• [Exercise requirements]
Copy the items below word for word, starting with the line that contains "Open chart settings hexagon icon" and going on through the line that contains "Click the disconnect".

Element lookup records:
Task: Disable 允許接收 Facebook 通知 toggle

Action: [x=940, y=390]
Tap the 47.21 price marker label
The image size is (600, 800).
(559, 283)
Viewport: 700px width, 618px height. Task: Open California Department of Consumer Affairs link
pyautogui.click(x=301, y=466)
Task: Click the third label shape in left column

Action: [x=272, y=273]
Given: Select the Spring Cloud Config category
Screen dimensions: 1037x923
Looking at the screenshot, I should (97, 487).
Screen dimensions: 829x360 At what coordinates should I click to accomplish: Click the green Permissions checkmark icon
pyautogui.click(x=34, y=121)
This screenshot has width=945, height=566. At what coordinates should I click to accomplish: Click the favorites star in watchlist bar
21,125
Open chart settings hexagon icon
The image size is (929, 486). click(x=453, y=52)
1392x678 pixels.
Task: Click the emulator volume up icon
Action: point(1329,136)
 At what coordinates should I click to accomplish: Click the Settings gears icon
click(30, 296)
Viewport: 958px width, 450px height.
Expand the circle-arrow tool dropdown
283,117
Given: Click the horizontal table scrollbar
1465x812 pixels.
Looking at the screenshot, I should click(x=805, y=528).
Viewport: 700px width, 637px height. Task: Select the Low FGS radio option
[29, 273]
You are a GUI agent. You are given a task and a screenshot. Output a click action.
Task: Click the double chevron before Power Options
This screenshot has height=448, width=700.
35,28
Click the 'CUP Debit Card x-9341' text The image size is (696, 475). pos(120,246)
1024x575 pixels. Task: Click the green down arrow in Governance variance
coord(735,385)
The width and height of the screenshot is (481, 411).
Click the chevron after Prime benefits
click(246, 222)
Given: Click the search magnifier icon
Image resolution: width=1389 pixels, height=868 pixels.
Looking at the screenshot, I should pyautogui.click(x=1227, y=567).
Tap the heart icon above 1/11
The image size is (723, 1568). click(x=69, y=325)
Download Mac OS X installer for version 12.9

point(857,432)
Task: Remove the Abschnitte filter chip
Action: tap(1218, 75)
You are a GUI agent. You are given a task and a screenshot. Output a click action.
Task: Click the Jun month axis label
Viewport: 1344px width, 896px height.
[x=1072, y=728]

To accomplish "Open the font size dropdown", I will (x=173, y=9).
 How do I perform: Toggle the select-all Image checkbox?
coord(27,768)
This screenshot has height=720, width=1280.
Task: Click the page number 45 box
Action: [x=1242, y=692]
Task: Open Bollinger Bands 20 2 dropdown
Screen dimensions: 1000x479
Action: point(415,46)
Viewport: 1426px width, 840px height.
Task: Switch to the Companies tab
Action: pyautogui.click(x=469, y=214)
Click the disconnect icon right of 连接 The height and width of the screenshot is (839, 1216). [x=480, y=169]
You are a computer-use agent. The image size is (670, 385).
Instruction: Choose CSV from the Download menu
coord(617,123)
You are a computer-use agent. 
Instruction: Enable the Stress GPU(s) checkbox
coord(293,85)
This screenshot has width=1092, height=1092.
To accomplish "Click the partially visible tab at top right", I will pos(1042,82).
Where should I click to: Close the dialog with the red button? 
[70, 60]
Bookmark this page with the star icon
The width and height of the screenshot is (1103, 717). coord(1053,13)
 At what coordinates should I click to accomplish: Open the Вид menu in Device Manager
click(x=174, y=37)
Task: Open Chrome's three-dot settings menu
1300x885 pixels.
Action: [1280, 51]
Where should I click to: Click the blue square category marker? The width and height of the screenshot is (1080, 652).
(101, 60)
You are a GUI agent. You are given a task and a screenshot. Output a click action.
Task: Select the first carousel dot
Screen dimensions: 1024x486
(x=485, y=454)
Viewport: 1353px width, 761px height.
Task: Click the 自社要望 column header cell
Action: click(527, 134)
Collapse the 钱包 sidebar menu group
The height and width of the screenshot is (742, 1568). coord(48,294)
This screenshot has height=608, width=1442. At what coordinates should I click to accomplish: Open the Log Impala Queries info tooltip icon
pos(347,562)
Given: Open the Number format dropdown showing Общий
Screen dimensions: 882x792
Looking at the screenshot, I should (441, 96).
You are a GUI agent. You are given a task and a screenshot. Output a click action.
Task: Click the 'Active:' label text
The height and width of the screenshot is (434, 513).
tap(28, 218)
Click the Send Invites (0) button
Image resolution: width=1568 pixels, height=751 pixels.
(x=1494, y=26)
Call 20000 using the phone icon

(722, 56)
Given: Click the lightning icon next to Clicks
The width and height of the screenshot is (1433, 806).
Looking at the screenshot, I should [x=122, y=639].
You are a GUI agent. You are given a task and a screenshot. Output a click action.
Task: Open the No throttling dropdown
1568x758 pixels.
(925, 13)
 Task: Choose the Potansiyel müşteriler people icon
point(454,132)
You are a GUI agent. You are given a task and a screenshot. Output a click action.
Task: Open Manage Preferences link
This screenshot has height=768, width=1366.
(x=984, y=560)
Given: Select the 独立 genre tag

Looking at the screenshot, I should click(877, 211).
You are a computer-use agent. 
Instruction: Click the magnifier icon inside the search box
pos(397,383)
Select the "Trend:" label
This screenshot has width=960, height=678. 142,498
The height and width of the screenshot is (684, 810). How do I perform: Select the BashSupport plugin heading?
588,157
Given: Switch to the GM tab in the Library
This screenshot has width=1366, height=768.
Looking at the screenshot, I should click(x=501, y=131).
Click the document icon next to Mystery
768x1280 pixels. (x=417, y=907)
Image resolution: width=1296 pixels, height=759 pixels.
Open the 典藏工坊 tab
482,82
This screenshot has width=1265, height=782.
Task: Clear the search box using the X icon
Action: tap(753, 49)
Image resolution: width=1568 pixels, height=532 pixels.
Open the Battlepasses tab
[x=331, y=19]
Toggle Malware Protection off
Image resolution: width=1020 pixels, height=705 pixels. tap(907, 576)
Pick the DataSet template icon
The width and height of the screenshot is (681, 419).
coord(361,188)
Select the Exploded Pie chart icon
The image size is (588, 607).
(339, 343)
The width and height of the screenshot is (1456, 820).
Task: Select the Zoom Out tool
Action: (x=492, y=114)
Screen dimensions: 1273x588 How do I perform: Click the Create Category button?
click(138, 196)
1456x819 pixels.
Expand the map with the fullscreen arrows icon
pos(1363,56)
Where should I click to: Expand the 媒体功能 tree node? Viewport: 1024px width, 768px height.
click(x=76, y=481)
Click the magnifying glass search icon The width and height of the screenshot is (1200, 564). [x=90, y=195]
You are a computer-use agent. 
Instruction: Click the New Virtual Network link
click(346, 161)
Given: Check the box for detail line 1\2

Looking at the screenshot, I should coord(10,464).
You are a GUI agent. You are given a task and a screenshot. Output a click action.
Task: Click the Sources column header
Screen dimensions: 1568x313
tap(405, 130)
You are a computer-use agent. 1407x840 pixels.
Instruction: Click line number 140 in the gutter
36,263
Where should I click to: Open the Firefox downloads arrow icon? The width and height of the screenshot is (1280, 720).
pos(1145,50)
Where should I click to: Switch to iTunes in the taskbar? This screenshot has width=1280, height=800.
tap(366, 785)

• [Exercise answer]
Open chart settings hexagon icon
The image size is (929, 486). click(x=453, y=52)
1392x678 pixels.
Task: Click the emulator volume up icon
Action: point(1329,136)
 At what coordinates should I click to accomplish: Click the Settings gears icon
click(30, 296)
Viewport: 958px width, 450px height.
Expand the circle-arrow tool dropdown
283,117
Given: Click the horizontal table scrollbar
1465x812 pixels.
Looking at the screenshot, I should click(x=805, y=528).
Viewport: 700px width, 637px height. Task: Select the Low FGS radio option
[29, 273]
You are a GUI agent. You are given a task and a screenshot. Output a click action.
Task: Click the double chevron before Power Options
This screenshot has height=448, width=700.
35,28
Click the 'CUP Debit Card x-9341' text The image size is (696, 475). pos(120,246)
1024x575 pixels. Task: Click the green down arrow in Governance variance
coord(735,385)
The width and height of the screenshot is (481, 411).
Click the chevron after Prime benefits
click(246, 222)
Given: Click the search magnifier icon
Image resolution: width=1389 pixels, height=868 pixels.
Looking at the screenshot, I should pyautogui.click(x=1227, y=567).
Tap the heart icon above 1/11
The image size is (723, 1568). click(x=69, y=325)
Download Mac OS X installer for version 12.9

point(857,432)
Task: Remove the Abschnitte filter chip
Action: tap(1218, 75)
You are a GUI agent. You are given a task and a screenshot. Output a click action.
Task: Click the Jun month axis label
Viewport: 1344px width, 896px height.
[x=1072, y=728]

To accomplish "Open the font size dropdown", I will (x=173, y=9).
 How do I perform: Toggle the select-all Image checkbox?
coord(27,768)
This screenshot has height=720, width=1280.
Task: Click the page number 45 box
Action: [x=1242, y=692]
Task: Open Bollinger Bands 20 2 dropdown
Screen dimensions: 1000x479
Action: point(415,46)
Viewport: 1426px width, 840px height.
Task: Switch to the Companies tab
Action: pyautogui.click(x=469, y=214)
Click the disconnect icon right of 连接 The height and width of the screenshot is (839, 1216). [x=480, y=169]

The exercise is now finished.